Collected data

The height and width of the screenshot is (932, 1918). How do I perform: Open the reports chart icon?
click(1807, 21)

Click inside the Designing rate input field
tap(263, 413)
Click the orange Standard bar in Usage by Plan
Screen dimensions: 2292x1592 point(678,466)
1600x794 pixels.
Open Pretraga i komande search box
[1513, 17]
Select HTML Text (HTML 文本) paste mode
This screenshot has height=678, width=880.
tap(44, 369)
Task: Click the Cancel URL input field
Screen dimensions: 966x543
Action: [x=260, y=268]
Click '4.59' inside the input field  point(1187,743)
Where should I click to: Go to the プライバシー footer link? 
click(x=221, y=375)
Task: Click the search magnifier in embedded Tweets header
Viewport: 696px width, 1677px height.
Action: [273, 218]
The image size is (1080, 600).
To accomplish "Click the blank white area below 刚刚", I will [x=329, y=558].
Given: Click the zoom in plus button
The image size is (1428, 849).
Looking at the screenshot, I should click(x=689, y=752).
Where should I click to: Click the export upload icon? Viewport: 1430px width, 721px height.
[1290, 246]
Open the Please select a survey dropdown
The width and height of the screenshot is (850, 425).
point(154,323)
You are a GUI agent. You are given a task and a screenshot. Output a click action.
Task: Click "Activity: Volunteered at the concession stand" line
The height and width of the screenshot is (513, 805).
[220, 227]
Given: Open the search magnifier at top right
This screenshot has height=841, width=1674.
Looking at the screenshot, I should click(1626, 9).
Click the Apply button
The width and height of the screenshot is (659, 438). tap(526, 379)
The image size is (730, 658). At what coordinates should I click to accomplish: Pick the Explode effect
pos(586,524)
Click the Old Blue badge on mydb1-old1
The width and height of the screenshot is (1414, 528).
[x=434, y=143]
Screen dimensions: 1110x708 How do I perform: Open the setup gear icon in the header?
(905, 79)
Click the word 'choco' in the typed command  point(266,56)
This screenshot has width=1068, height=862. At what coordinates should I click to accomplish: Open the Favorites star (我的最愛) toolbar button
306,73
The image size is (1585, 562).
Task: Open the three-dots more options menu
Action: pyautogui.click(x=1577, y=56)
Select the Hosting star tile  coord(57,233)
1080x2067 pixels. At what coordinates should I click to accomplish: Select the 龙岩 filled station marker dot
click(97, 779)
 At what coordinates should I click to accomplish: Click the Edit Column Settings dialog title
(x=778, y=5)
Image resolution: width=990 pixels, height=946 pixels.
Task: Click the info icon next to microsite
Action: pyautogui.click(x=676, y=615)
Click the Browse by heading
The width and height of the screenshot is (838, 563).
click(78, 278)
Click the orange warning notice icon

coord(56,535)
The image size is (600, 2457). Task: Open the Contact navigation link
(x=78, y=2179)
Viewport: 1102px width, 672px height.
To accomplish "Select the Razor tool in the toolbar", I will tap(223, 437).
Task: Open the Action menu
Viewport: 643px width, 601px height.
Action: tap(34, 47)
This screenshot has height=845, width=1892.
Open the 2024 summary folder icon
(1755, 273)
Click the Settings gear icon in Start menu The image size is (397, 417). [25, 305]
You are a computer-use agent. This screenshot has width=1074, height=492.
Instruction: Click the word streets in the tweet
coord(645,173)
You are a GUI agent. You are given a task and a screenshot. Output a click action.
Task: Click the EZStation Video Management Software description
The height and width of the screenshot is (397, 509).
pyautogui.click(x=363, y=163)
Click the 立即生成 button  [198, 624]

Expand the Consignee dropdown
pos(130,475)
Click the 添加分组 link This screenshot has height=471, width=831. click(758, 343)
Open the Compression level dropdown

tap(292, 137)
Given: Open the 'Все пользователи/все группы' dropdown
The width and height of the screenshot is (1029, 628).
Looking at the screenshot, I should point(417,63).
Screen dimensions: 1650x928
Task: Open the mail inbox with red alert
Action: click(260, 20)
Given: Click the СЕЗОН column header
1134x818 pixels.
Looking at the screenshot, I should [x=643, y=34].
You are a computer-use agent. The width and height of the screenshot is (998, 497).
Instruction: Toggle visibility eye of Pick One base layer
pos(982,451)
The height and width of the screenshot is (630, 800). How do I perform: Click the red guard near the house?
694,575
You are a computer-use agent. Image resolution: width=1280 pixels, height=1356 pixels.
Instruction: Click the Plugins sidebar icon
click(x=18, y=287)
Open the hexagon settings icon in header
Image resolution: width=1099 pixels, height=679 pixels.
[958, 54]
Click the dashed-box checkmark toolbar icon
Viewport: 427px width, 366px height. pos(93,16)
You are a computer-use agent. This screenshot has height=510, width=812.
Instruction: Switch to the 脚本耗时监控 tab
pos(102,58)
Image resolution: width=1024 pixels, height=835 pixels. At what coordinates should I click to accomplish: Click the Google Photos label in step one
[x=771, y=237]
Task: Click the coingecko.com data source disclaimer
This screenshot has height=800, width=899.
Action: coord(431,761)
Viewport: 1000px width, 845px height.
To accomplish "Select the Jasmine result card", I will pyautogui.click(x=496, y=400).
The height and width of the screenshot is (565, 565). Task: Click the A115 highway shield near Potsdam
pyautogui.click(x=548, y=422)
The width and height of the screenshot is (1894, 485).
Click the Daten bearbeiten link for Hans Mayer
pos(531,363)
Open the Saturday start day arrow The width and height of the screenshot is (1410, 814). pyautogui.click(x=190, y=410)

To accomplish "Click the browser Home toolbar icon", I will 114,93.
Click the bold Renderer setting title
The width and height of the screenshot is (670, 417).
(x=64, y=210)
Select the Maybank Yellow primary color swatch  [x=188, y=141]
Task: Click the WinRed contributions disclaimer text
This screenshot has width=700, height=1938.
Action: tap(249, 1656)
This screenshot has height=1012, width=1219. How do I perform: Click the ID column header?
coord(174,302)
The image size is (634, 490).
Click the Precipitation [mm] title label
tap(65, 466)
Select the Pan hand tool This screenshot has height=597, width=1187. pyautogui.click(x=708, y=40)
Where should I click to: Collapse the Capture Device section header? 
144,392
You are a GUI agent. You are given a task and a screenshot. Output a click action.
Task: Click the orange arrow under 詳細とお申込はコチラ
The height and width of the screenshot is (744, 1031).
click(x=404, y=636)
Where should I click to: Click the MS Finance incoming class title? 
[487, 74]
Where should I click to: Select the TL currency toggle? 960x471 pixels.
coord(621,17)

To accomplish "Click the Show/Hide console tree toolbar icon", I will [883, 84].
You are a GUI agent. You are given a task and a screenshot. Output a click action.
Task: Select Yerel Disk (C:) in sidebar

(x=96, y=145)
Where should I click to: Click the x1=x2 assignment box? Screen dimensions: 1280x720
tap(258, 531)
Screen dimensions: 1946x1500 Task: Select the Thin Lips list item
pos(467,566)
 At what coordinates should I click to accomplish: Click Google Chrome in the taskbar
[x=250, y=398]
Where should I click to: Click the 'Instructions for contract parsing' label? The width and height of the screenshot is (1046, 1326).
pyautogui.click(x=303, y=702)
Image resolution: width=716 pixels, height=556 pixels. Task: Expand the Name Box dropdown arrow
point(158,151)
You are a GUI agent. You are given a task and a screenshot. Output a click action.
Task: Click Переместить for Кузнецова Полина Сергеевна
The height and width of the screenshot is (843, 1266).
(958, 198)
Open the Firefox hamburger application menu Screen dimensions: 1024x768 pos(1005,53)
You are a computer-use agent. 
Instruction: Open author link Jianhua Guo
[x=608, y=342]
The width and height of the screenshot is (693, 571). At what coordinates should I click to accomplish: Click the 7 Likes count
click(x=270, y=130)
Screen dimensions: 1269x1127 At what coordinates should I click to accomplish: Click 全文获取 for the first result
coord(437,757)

* _WHAT YOU ARE ASKED TO DO_
How many lines in these records hold the string "magnifier"? Reply with the number alone.

* _REPLY TO THE EXERCISE_
2